* Quoted text *
# papier mache FAIL!



## JustJimAZ (Aug 19, 2010)

I took my bag of hand dandy wood pulp insultation, and using no water, made a 3:1 mix of elmer's glue and joint compound for paste. As I added the insulation, it became a sticky mess, which I could not see sculpting. I added a bit more, and it transformed into an chunk of stuff that was not sticky, not really moldable, and did not work at all.

Thinking I had added too much pulp, I added a little more glue and joint compound. No good. I added some water, already expecting that to go nowhere. That's just what it did, too.

Well, back to the drawing board / internet searches!

At least Jimmy's Phantom mask worked out for him.


----------



## TheOneAndOnlyKelly (May 7, 2009)

Add flour as a binder as well. White glue dilutes in water. Also when the PM mud you made initially is a bit too sticky, you can just let it dry out just a bit. It can become a little more friendly with age.

When dealing with the sticky, make sure you keep your hands wet to avoid becoming one with your art.

Remember there is no fail, only experiements that did not go exactly as planned.


----------



## JustJimAZ (Aug 19, 2010)

MacabreRob said:


> Add flour as a binder as well. White glue dilutes in water. Also when the PM mud you made initially is a bit too sticky, you can just let it dry out just a bit. It can become a little more friendly with age.
> 
> When dealing with the sticky, make sure you keep your hands wet to avoid becoming one with your art.
> 
> Remember there is no fail, only experiements that did not go exactly as planned.


Thanks Rob! If I keep the glue to mud ratio 3:1, how much flour would you suggest?


----------



## bmaskmaker (May 6, 2010)

I use the torn newspaper cellulose insulation for mine -- it has borax in it. 

When you mix Borax and White Glue it makes GAK (rubbery - not liquid, not solid, and not sticky) ... So the trick is to balance out how much borax you add with the dry pulp, with the glue and joint compound. I use a variation on Stolloween's paste recipe. I use his recommended proportions, but use methylcellulose instead of flour. The paste consistency should be like pancake batter before mixing in the pulp.

There is a stage when I mix the clay that it gets rubbery ... but I've noticed that I can blend my way through this stage using a drill with a paint mixer attachment ... which is what I use to make my clay batches. 

Are you mixing by hand?


----------



## JustJimAZ (Aug 19, 2010)

bmaskmaker said:


> I use the torn newspaper cellulose insulation for mine -- it has borax in it.
> 
> When you mix Borax and White Glue it makes GAK (rubbery - not liquid, not solid, and not sticky) ... So the trick is to balance out how much borax you add with the dry pulp, with the glue and joint compound. I use a variation on Stolloween's paste recipe. I use his recommended proportions, but use methyl cellulose instead of flour. The paste consistency should be like pancake batter before mixing in the pulp.
> 
> ...


I am mixing by hand in small batches. I have mixed borax and glue before, while making "silly putty". I don't understand how that is a good sculpting material. Weird. I'm not sure I will be going the methyl cellulose route. I'm pretty cheap, and it sounds like you may be a pro. Google tells me that stuff is much more expensive than flour.
I'm going to re-read Stolloween's page. Thanks!


----------



## Sawtooth Jack (Apr 9, 2011)

This is a good link for a paper mache clay a few folks around here have tried.

* Source excerpt *
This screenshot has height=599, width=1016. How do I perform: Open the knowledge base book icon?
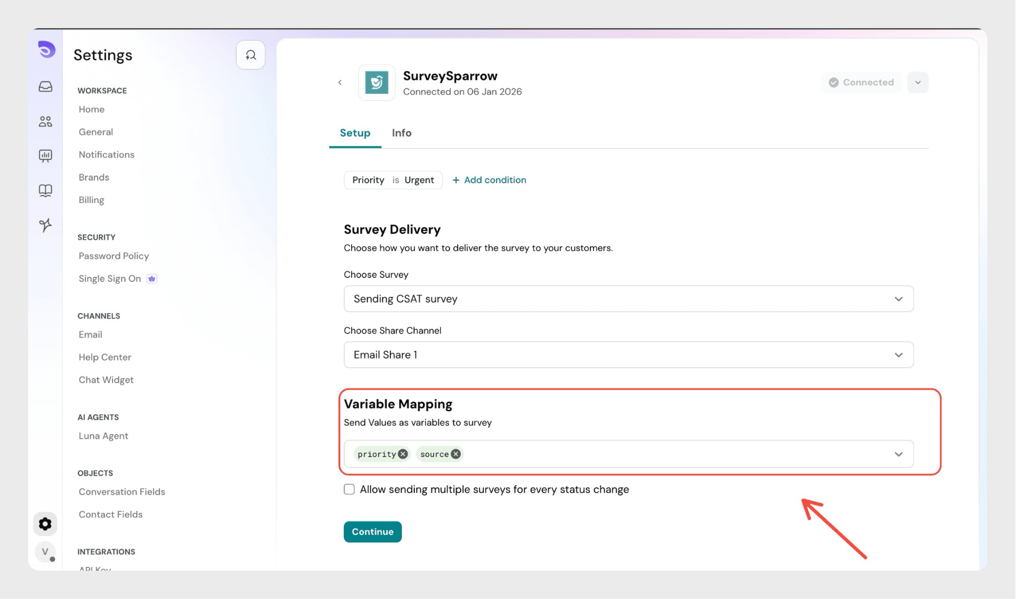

* Problem 1 *
In the papier mache thread, update the passage between "There is a stage" and "my clay batches.", inclusive, by replacing "drill" with "stand mixer".
* Problem 2 *
Name every username that appears as a post header in the papier mache thread.
* Problem 3 *
Proceed with the papier mache thread, picking up after its last sentence.
The listing has nothing to do with the papier mache thread.

* Result 1 *
There is a stage when I mix the clay that it gets rubbery ... but I've noticed that I can blend my way through this stage using a stand mixer with a paint mixer attachment ... which is what I use to make my clay batches.

* Result 2 *
JustJimAZ, TheOneAndOnlyKelly, bmaskmaker, Sawtooth Jack

* Result 3 *
http://ultimatepapermache.com/paper-mache-clay

*EDIT:* I see the blog is not set up to link directly to the page, but you'll find the link in the main navigation at the top.


----------



## TheOneAndOnlyKelly (May 7, 2009)

I generally follow Stolloween's mix, with 6c of flour, 1c of glue and 1c of liquid starch. I then start adding the paper pulp until I get close to the consistency I want, then mix in the drywall mud. I have nothing precise about the measures of those last two.


----------



## JustJimAZ (Aug 19, 2010)

I don't understand how starch and glue combine to make anything useful. I have made slime from it, but it's certainly not sticky. Stolloween certainly knows what he's doing though, and it sounds like you do to, Rob!


----------



## GrimleeFeindish (Jan 23, 2009)

Hey Jim, I have had success with paper mache pulp clay. I do it by feel, its just the way I am. I combine the pulp and glue and a little water, mix it up really good. It will be sticky and like pancake batter. Thats the consistency, then I add flour until it loses the stickiness and becomes more like clay. It is pretty moldable at that point.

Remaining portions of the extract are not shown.